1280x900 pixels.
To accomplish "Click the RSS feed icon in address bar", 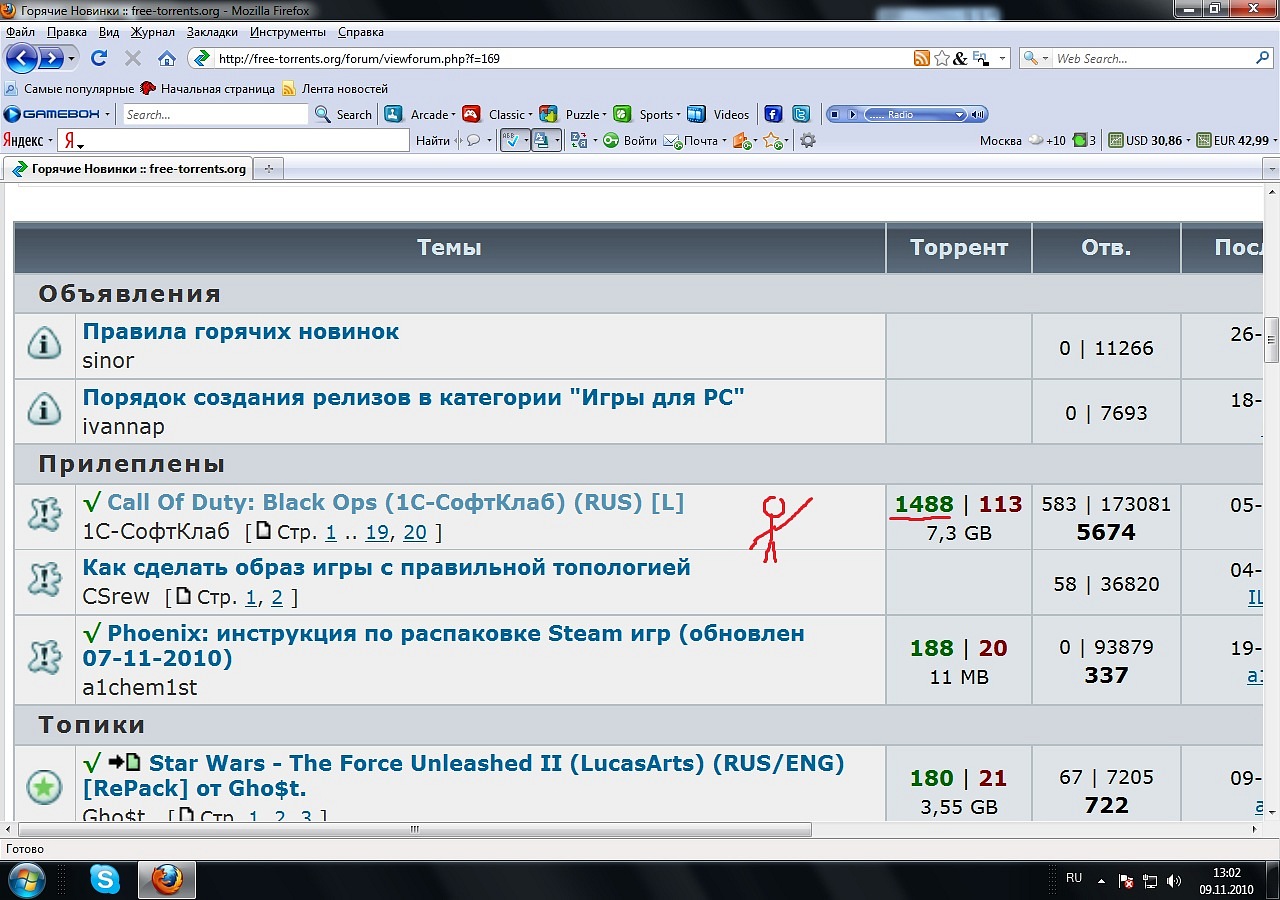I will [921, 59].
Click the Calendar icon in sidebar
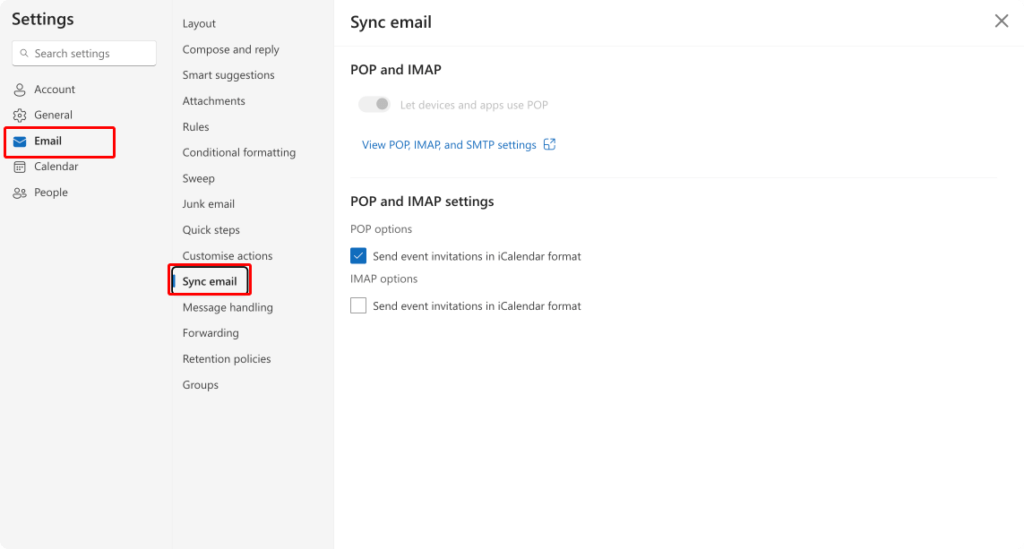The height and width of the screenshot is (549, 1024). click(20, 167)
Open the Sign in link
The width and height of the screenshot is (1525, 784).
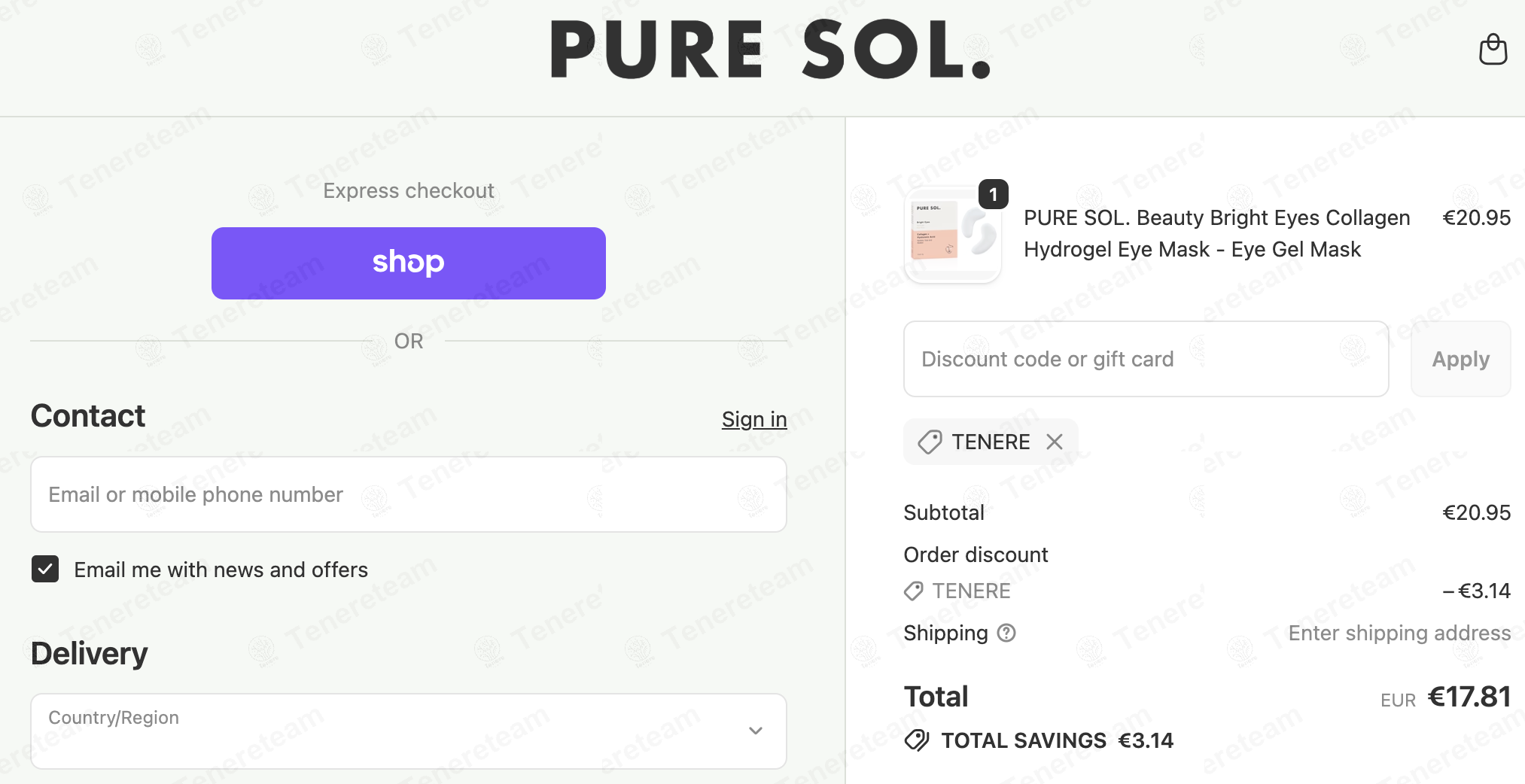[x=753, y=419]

+--

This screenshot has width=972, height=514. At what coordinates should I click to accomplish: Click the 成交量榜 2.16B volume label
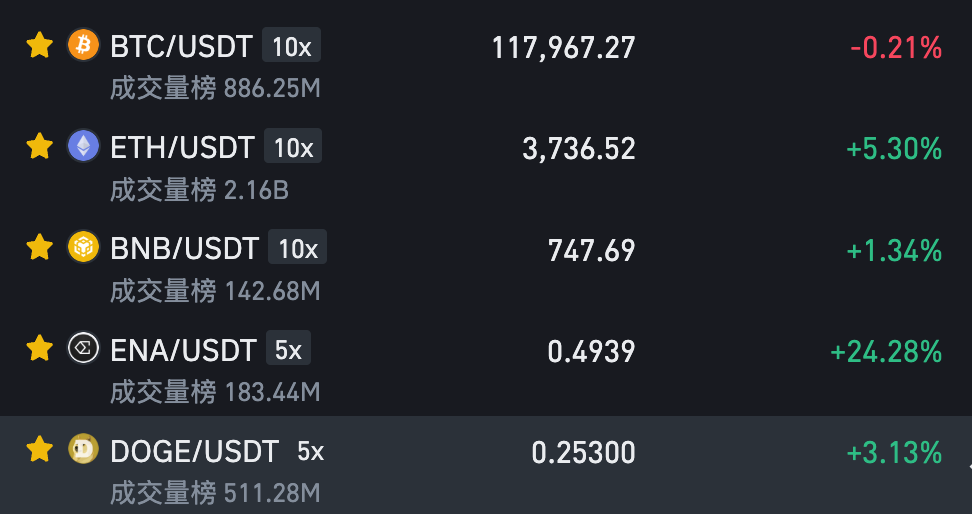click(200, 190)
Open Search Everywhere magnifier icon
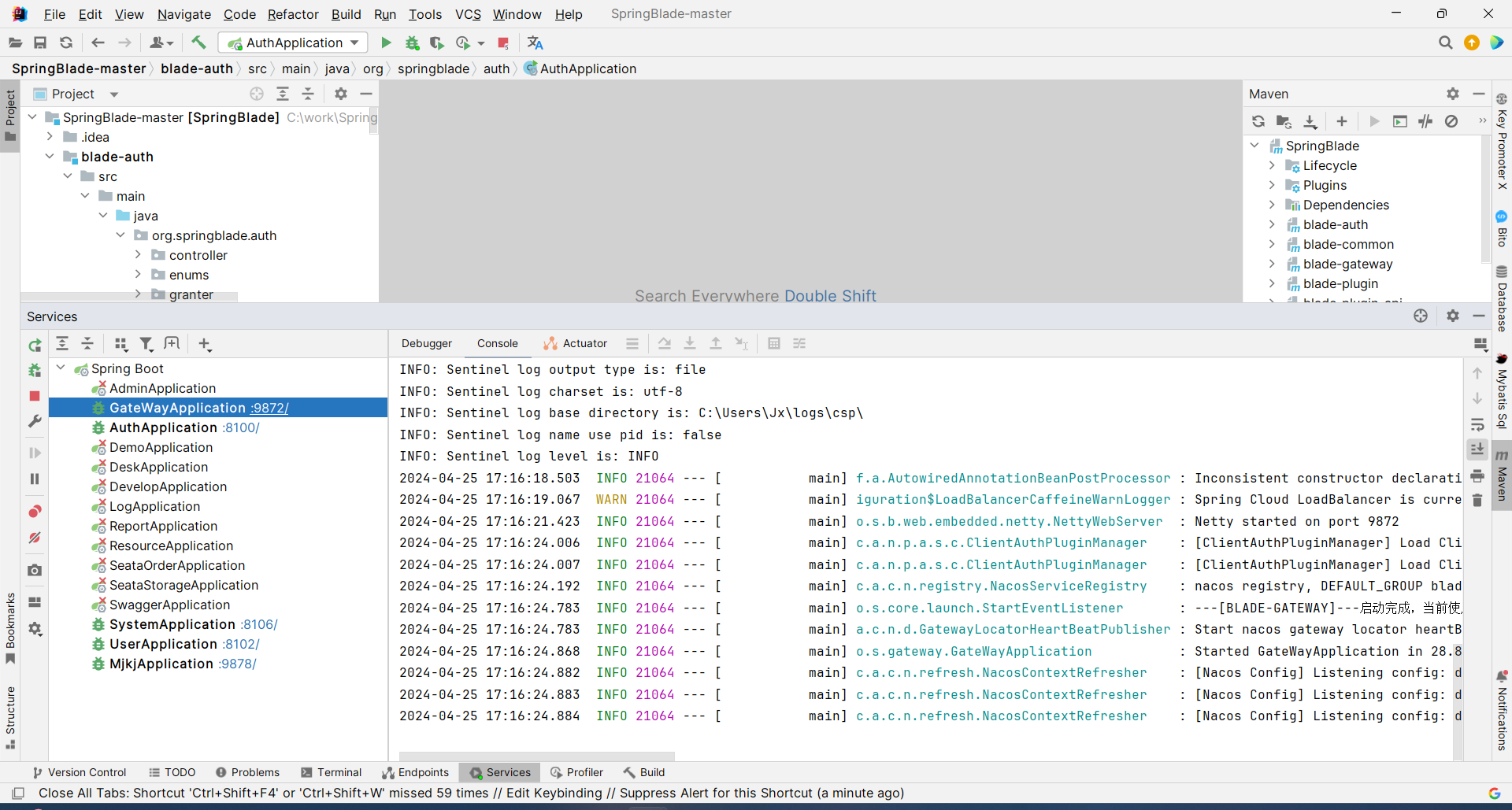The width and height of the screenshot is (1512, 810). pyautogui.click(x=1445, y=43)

+--

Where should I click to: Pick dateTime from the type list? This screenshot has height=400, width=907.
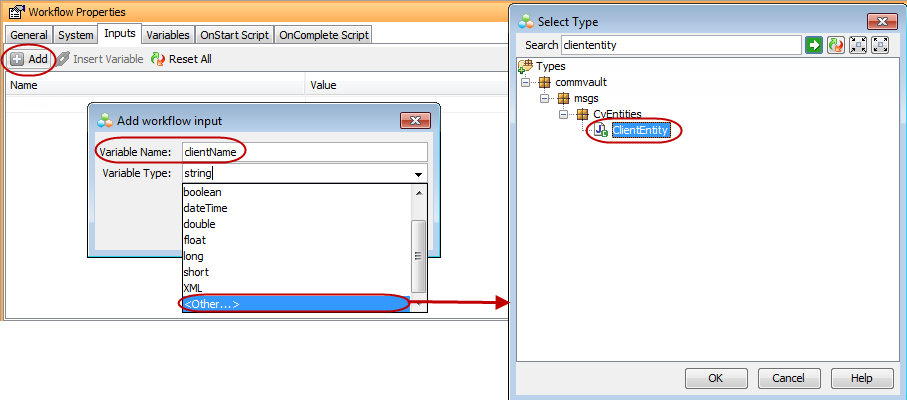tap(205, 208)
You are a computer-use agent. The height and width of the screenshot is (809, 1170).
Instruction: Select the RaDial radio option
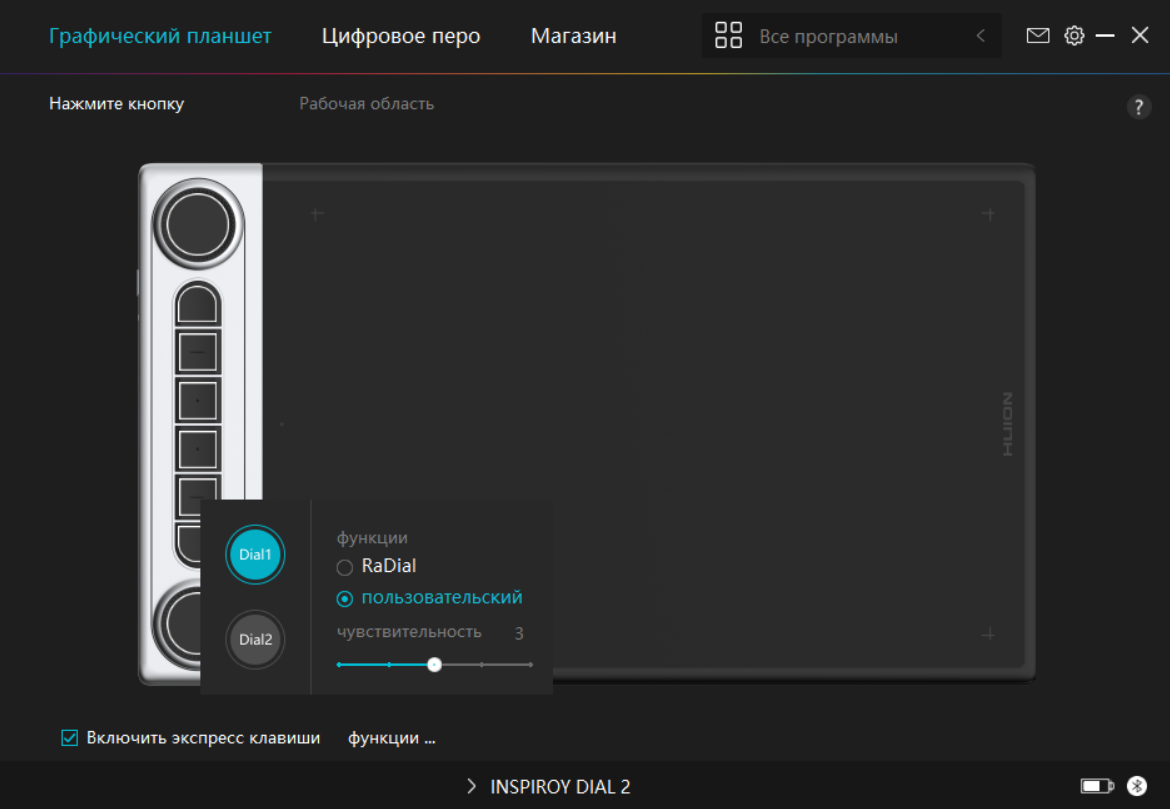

+--

Within the listing above, print exactly the stretch beginning at the line that contains "Where should I" and finishing at the line that contains "Instruction: Select the RaDial radio option", ends kept, pictures left out, and nothing more.

Where should I click to: Pick dateTime from the type list? This screenshot has height=400, width=907.
tap(205, 208)
You are a computer-use agent. The height and width of the screenshot is (809, 1170).
Instruction: Select the RaDial radio option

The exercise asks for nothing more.